**ASSIGNMENT**
The required result is a copy of each line below in which "computer" appears.

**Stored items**

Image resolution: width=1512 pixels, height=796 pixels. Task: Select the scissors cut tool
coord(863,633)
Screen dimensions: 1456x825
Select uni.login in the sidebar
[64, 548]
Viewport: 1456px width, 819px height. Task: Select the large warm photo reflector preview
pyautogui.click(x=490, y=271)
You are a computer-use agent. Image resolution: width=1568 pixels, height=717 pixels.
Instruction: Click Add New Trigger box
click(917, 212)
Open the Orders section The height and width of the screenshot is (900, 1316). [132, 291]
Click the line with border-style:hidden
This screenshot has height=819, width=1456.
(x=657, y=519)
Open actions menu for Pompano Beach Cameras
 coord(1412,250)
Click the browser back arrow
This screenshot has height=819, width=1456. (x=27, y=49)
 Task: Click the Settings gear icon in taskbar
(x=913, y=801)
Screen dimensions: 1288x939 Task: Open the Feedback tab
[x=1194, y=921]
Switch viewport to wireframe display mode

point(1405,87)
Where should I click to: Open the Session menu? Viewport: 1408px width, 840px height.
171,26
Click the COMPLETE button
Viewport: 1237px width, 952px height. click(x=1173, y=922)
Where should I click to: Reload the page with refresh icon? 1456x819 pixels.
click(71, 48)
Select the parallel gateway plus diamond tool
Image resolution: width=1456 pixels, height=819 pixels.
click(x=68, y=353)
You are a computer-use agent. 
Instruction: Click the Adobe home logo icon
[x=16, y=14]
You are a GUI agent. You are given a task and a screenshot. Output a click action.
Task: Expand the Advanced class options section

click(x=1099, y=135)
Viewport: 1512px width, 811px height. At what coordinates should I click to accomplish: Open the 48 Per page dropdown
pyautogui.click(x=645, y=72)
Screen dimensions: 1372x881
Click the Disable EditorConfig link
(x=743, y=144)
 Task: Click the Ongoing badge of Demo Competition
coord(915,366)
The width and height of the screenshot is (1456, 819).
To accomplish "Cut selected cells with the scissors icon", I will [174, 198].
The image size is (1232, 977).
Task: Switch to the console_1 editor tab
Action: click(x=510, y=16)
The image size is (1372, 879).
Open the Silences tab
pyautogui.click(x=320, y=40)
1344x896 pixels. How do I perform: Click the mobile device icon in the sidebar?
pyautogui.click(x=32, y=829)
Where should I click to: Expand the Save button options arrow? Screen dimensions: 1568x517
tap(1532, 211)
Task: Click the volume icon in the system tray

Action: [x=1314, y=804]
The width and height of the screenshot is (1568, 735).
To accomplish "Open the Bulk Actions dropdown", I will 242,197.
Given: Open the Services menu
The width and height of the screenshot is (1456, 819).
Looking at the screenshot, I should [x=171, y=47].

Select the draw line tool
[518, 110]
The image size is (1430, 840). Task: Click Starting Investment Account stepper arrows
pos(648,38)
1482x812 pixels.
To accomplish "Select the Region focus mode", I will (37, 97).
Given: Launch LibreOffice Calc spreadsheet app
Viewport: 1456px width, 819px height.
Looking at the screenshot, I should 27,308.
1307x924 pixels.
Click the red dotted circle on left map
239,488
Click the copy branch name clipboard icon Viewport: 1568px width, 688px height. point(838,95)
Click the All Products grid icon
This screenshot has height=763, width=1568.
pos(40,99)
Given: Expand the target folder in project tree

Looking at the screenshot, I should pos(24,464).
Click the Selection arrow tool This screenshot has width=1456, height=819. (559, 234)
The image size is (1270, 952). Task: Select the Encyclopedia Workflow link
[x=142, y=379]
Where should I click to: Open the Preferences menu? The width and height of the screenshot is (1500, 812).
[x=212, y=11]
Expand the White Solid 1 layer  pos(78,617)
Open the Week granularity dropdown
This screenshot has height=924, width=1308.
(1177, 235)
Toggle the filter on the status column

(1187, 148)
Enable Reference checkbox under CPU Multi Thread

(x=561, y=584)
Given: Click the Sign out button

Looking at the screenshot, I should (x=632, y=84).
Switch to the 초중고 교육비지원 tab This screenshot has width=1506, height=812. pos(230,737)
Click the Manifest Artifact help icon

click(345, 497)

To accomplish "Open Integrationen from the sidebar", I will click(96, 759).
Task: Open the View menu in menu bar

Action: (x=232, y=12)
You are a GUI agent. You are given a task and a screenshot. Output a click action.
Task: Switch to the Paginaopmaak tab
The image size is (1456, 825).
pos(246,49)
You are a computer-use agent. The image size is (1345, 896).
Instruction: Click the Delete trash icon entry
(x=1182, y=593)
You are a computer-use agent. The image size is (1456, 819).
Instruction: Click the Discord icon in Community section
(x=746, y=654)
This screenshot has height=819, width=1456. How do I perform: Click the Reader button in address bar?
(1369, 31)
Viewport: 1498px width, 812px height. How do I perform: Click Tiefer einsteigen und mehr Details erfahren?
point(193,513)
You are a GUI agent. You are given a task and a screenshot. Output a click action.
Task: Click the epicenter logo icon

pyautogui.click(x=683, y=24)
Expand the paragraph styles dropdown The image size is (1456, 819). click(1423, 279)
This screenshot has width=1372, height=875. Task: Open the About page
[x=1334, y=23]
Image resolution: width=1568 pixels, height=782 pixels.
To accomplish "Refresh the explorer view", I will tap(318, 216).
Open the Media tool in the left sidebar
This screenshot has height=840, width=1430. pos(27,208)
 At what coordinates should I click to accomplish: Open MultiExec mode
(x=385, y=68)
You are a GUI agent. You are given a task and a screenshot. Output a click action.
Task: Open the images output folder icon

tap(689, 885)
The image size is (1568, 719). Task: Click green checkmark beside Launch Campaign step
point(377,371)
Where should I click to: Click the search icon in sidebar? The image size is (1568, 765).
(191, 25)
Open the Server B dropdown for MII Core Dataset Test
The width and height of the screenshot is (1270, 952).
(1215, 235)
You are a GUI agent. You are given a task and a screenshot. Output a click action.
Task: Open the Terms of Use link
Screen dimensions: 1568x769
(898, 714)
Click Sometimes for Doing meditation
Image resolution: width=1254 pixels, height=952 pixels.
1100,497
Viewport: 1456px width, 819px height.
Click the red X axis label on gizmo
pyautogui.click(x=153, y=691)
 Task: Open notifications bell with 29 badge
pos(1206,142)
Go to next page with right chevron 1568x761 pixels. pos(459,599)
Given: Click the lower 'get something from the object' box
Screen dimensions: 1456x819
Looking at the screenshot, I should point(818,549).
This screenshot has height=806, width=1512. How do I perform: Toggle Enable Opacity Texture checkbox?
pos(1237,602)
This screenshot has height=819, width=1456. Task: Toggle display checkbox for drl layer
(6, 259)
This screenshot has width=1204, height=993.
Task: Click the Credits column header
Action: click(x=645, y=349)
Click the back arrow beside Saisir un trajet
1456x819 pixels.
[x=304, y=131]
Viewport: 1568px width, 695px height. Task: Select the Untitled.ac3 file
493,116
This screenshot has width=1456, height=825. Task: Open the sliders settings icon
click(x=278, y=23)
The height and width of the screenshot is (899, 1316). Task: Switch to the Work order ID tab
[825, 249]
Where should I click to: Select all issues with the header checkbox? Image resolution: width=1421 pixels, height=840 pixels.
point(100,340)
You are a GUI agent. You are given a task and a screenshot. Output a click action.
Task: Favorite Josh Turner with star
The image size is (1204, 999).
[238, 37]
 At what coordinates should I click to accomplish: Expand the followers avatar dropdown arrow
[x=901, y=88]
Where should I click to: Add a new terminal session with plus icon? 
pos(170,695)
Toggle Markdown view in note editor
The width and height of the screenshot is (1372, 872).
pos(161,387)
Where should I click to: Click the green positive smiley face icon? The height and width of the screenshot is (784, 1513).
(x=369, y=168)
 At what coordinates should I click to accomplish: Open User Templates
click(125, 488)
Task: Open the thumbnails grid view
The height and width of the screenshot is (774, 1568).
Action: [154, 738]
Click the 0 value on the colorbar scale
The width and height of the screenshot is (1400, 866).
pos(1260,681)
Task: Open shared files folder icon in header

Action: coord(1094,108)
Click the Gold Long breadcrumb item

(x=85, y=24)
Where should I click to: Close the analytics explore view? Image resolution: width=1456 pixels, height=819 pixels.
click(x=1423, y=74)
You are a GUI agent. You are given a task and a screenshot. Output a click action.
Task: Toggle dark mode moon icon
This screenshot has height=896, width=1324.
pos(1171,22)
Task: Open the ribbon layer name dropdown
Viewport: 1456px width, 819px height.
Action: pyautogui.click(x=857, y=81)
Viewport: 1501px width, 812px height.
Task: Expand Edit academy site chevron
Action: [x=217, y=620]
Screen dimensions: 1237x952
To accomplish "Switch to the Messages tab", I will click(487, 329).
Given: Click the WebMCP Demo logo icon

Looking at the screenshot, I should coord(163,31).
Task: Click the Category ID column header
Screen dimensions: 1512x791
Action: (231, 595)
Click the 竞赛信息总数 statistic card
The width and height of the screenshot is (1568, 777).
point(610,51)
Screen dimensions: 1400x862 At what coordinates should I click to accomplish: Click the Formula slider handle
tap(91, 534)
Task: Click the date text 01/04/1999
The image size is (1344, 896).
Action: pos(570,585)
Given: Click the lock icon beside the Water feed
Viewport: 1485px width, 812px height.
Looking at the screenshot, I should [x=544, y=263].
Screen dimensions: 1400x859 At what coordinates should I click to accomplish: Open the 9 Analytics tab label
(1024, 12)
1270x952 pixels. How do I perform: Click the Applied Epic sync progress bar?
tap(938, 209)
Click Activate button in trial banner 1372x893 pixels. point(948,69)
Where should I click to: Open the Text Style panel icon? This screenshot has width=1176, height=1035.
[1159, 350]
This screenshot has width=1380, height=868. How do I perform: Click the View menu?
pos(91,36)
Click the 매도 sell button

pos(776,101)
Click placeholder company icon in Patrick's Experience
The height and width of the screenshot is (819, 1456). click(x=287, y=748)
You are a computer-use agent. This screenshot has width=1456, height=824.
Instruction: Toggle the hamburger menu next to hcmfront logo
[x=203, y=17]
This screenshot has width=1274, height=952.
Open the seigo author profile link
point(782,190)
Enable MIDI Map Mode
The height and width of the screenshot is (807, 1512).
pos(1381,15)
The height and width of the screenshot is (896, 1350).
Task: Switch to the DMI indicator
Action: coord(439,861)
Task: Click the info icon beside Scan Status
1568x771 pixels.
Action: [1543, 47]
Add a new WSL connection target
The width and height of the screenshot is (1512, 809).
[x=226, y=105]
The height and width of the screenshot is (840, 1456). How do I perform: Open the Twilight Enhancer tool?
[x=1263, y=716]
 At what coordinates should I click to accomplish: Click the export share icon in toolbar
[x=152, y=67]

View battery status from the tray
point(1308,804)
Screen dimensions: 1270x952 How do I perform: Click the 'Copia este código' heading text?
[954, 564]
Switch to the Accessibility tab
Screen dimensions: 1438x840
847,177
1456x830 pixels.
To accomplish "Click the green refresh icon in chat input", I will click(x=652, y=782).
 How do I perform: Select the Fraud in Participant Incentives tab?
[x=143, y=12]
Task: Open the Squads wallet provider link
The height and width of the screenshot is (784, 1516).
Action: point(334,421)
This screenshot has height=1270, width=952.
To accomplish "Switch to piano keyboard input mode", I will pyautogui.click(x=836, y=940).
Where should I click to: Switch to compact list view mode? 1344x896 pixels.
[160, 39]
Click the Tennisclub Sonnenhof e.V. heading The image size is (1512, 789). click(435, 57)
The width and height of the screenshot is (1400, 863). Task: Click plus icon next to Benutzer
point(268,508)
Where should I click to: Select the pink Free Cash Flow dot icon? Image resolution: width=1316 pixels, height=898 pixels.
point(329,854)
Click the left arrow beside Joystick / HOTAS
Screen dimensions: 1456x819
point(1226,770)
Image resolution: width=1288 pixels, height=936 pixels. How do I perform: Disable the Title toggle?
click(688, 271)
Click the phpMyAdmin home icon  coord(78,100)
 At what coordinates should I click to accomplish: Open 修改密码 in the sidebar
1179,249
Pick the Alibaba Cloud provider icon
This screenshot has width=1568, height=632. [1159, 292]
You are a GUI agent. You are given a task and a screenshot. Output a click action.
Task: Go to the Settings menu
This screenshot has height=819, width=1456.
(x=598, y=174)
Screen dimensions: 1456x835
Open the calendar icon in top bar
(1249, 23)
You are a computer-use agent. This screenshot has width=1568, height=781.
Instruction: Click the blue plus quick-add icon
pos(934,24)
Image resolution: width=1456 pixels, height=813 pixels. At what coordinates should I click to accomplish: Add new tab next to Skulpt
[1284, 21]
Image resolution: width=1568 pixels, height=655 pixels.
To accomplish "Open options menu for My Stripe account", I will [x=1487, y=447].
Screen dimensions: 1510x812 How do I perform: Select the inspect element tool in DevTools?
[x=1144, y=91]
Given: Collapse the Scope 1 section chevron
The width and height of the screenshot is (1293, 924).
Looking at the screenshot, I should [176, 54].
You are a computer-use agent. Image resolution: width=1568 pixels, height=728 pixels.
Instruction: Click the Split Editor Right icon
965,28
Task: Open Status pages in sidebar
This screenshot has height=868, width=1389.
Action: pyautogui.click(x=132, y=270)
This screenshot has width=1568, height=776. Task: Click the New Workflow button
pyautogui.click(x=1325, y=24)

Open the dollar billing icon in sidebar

**ANSWER**
You are a computer-use agent. Image resolution: width=1568 pixels, height=717 pixels.
You are a computer-use agent. 
You are a computer-use agent. The image size is (1345, 896).
You are a computer-use agent. The image size is (1456, 819).
You are a computer-use agent. This screenshot has width=1456, height=824.
You are a computer-use agent. This screenshot has width=1568, height=781.
You are a computer-use agent. Image resolution: width=1568 pixels, height=728 pixels.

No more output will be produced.